A large pine tree sits on top of Jim Love's garage at his home on Park Drive Tuesday morning, following Monday night's wind storm that toppled several other trees in the neighborhood.
John Stroud/Post Independent

Jim and Catherine Love were sitting in the living room of their home on Park Drive in Glenwood Springs during Monday night’s wind storm when it sounded like the other end of the house blew up.

Upon inspection, they discovered a large pine tree in the neighboring yard had blown over with a particularly strong wind gust onto the garage side of the house.

“It was super windy, just crazy noise, when all of a sudden it sounded like an explosion went off on the other end of the house,” Jim Love said Tuesday as he was still assessing the damage.



“Hopefully it’s just the exterior, but it did poke through the roof in the loft area behind the garage,” he said as he was getting ready to place a tarp over the holes after the tree had been removed.

“They’re such beautiful old trees, but it is something you kind of wonder about,” Love said.



Altogether, the wind storm, which brought gusts topping 60 miles per hour at times, toppled between six and eight larger trees of at least 24 inches in diameter in the Park Drive neighborhood west of Sayre Park. Two houses were damaged and at least one vehicle, Glenwood Springs Fire Department Deputy Chief Doug Gerrald said.

An unknown number of smaller trees and branches were reported down all across town, Gerrald said. 

A downed tree on Park Drive near Coach Miller Drive in Glenwood Springs.
John Stroud/Post Independent

“Two houses sustained structural damage, and one car was reported to be damaged,” he said. “A power line was also hit.”

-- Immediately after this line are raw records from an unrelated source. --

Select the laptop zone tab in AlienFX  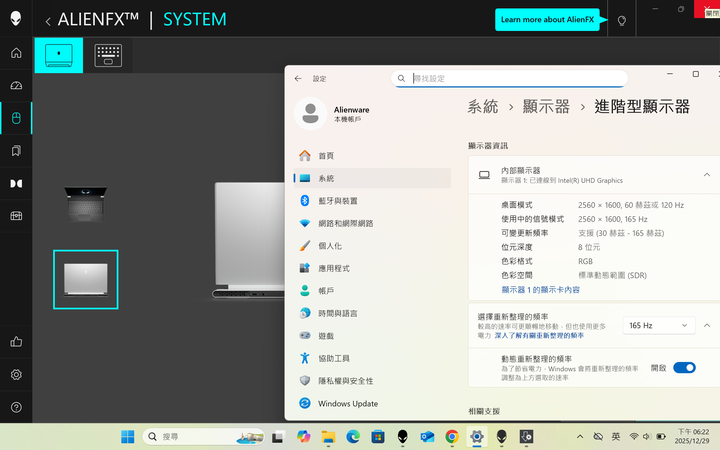pos(58,55)
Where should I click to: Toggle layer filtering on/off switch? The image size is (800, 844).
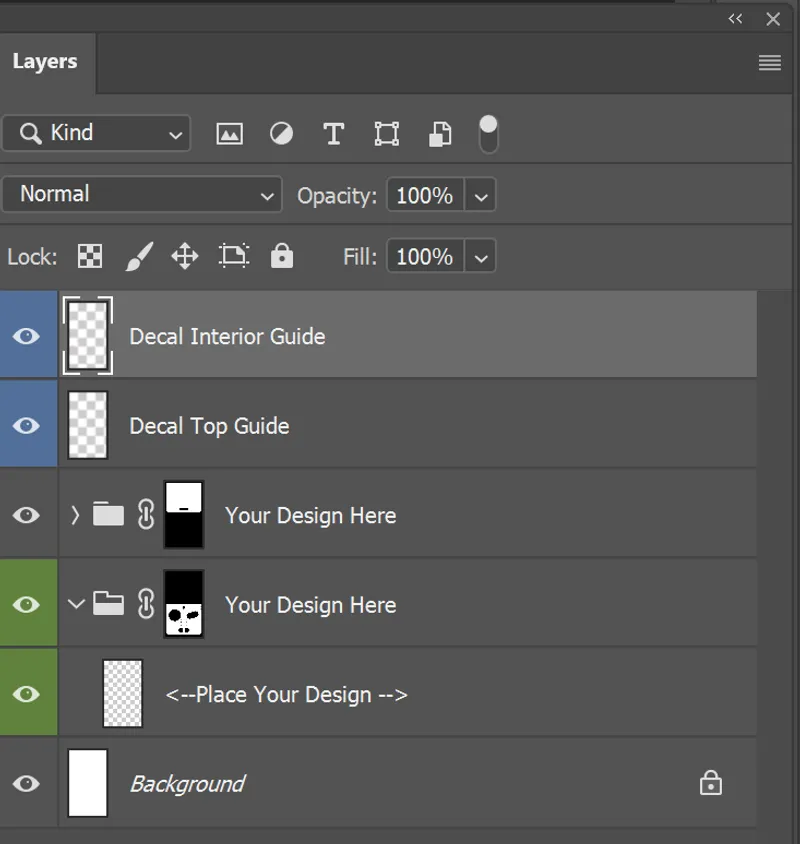(488, 134)
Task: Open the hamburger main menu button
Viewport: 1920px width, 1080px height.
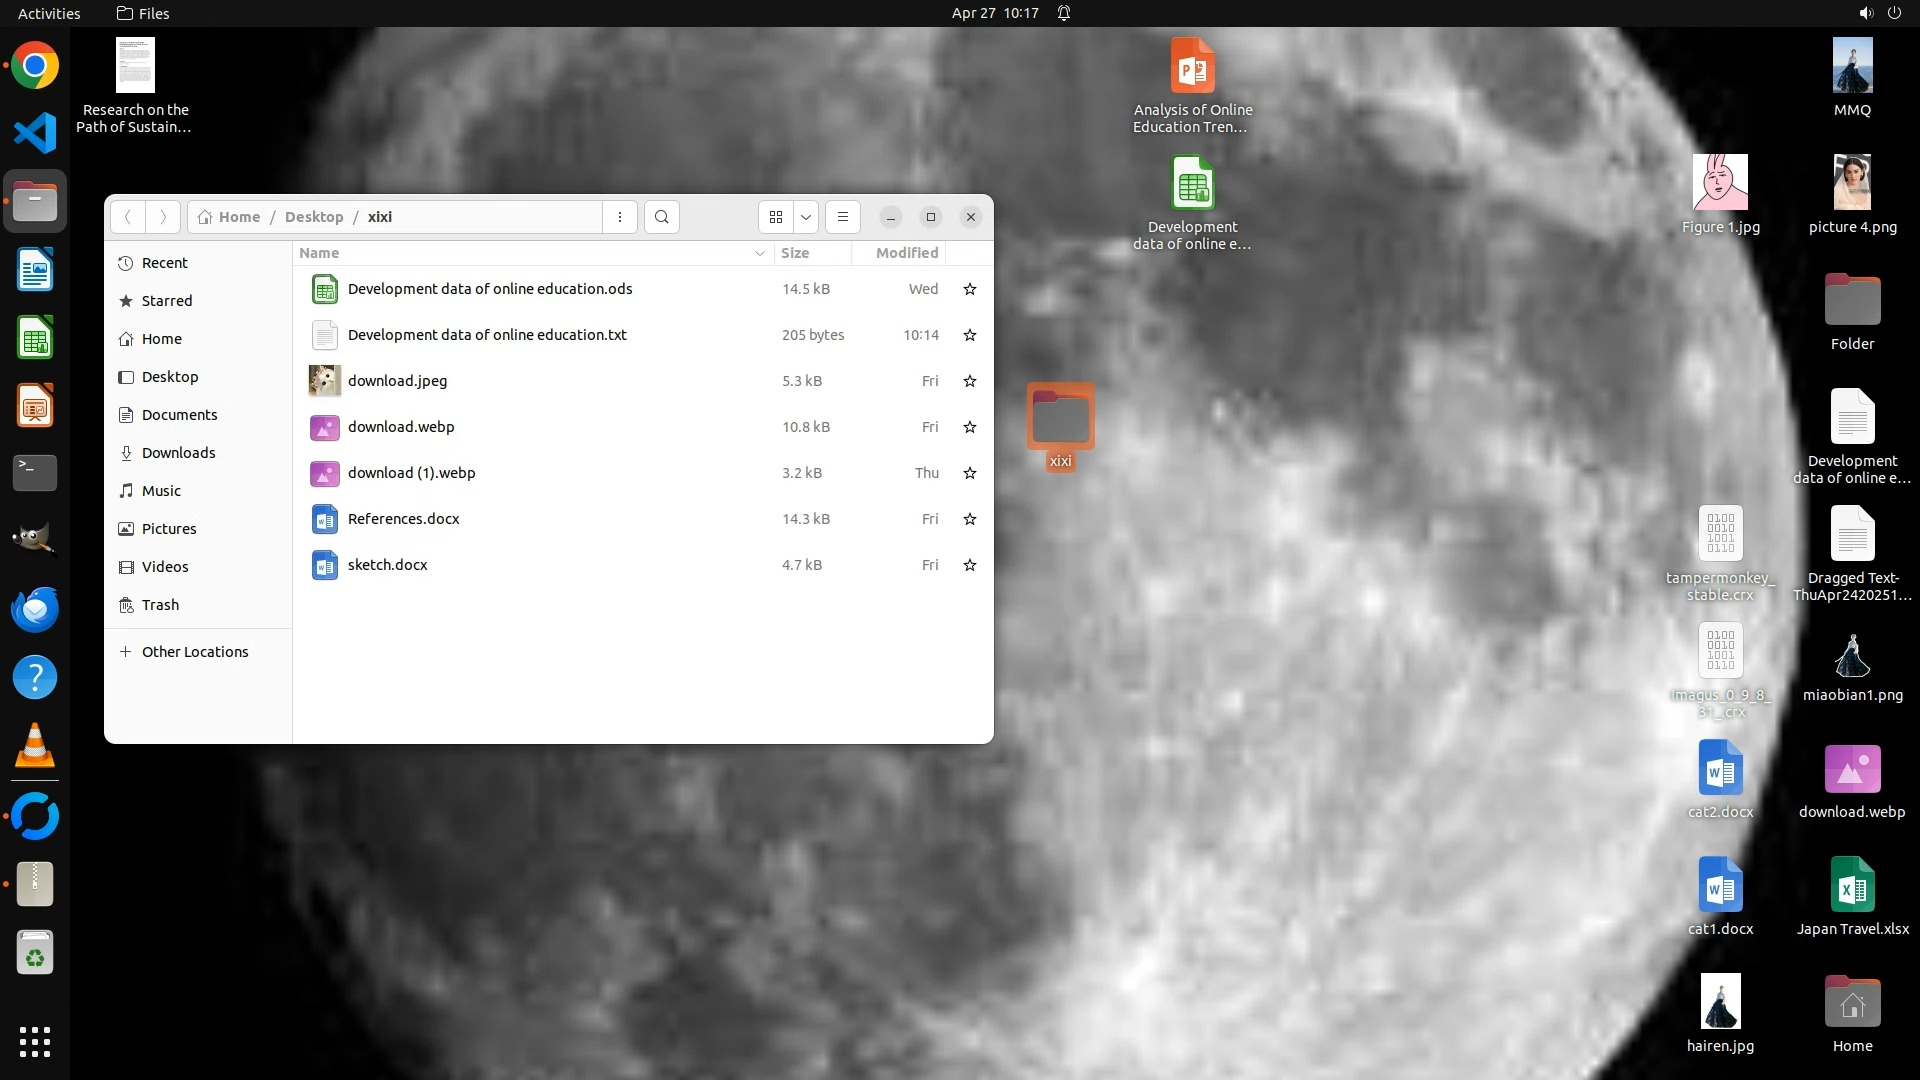Action: coord(842,217)
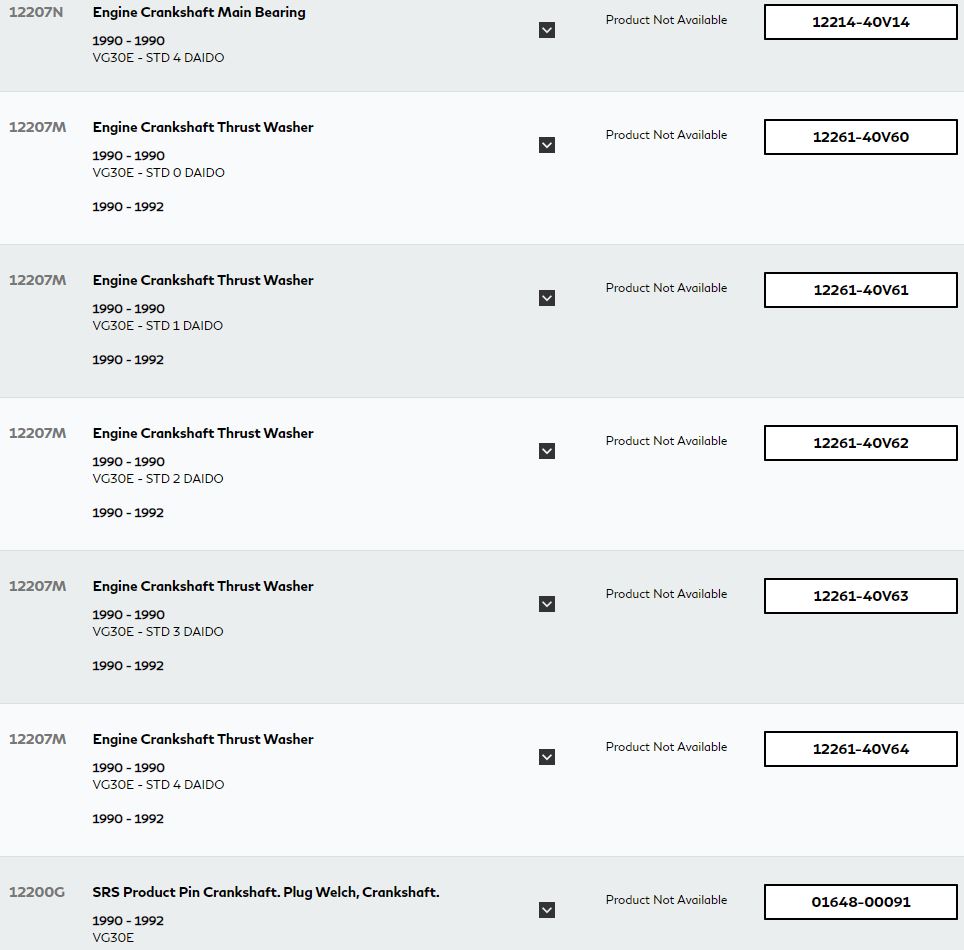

The wind storm, which was followed by a snowstorm overnight and into Tuesday morning, also caused intermittent power outages around Glenwood Springs.

Fortunately, there were no injuries, Gerrald said.

“All the fire department did, besides making sure everyone was OK, was to contact the appropriate resources to handle things, including the city streets and electric departments,” he said.

Lucas Boyer, a meteorologist with the National Weather Service in Grand Junction, said they received weather spotter reports of a 65 mph wind gust around 5 p.m. five miles northwest of Glenwood Springs, and then 64 mph in town at about 7:15 p.m. Another gust topped 57 mph northeast of town about 7 p.m. 

With the wind also came a significant amount of dust, which blew in from points west of Colorado where the snow has already melted, Boyer said.

“There was a good transport of dust from all across the region, from everywhere that didn’t have snow on top of it,” he said. 

That can ultimately affect the mountain snowpack, as a layer of dirt is deposited on the snow’s surface which can then speed up the snowmelt once the temperatures rise and sunny days return.

Boyer said more precipitation is expected through Tuesday night and into Wednesday, tapering off by Wednesday night. By the weekend the temperatures in the Roaring Fork Valley are expected to push 60 degrees, and by next week it could be close to 70.  

“With the winter-to-spring transition we do see a lot of these storms with high winds, but this one was on the strong side of what is normal to come through this time of year,” he said. “We should be back to normal temperatures on Friday, with a warm-up over the weekend.”

Tree service crews prepare to remove a fallen tree from a house on Park Drive in Glenwood Springs on Tuesday morning.